| Brief |
Could you give the rows again from the very first one through the line with "Action: click(x=442, y=369)", swapping "coin logo" for "coin icon" and changing nothing else? Leave the pictures out.

| Record excerpts |

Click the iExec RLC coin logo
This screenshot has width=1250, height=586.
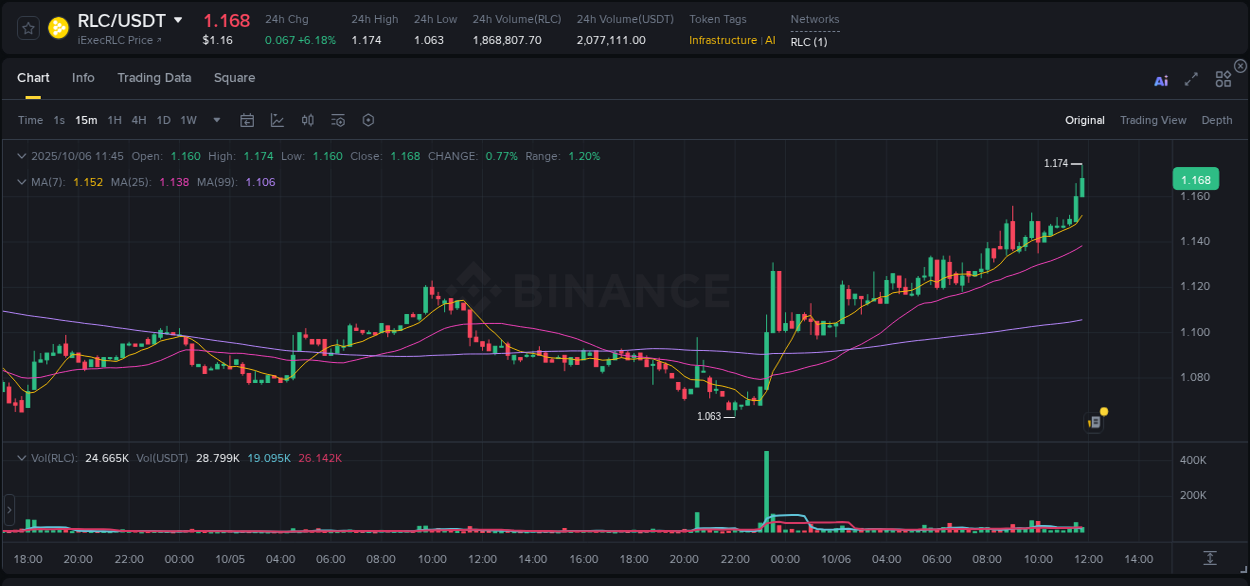pos(57,28)
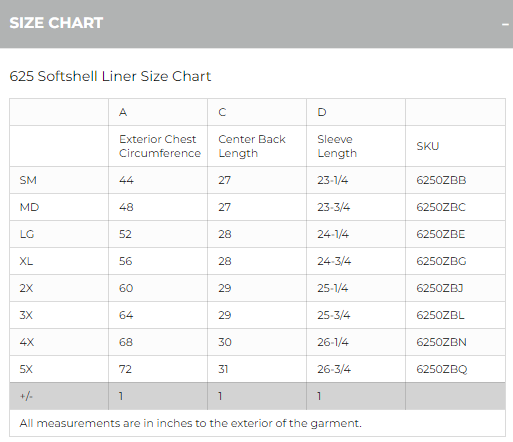
Task: Select SKU 6250ZBQ for size 5X
Action: click(x=442, y=369)
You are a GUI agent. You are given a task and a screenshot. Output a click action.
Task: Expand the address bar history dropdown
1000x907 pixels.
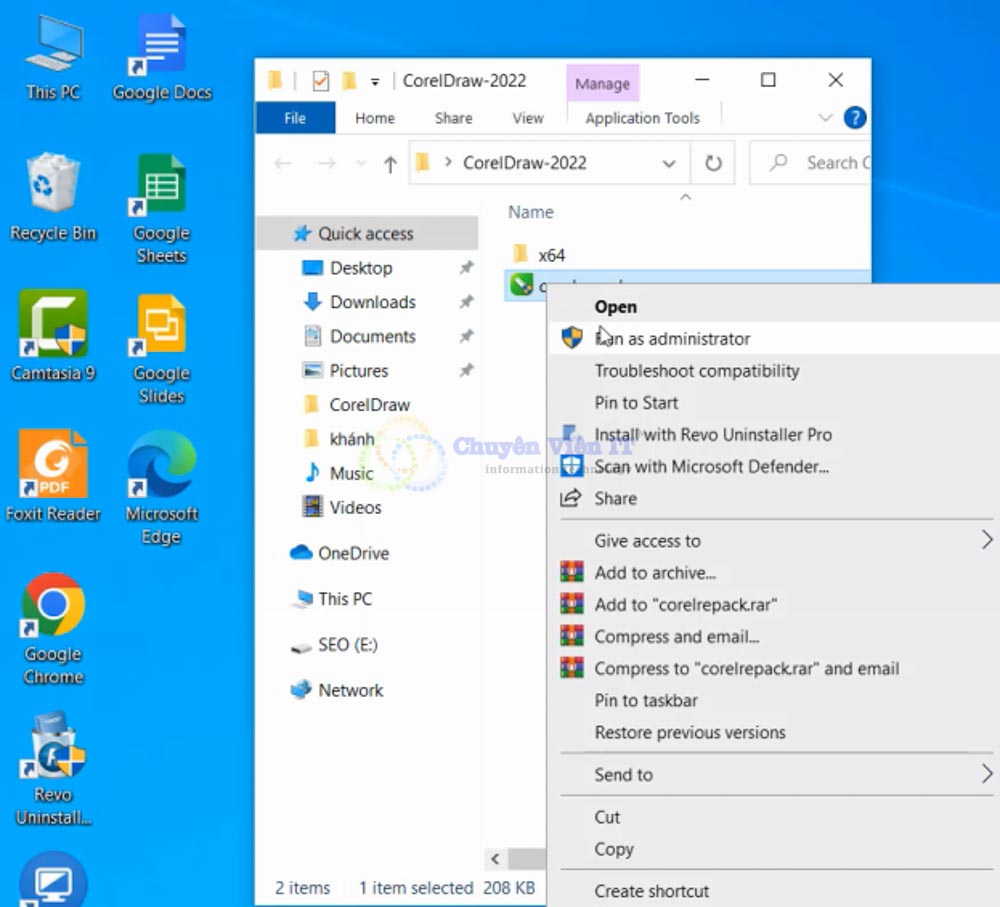668,163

| Full solution |
Click the iExec RLC coin icon
This screenshot has width=1250, height=586.
pos(57,28)
Task: Select SKU 6250ZBQ for size 5X
Action: click(x=442, y=369)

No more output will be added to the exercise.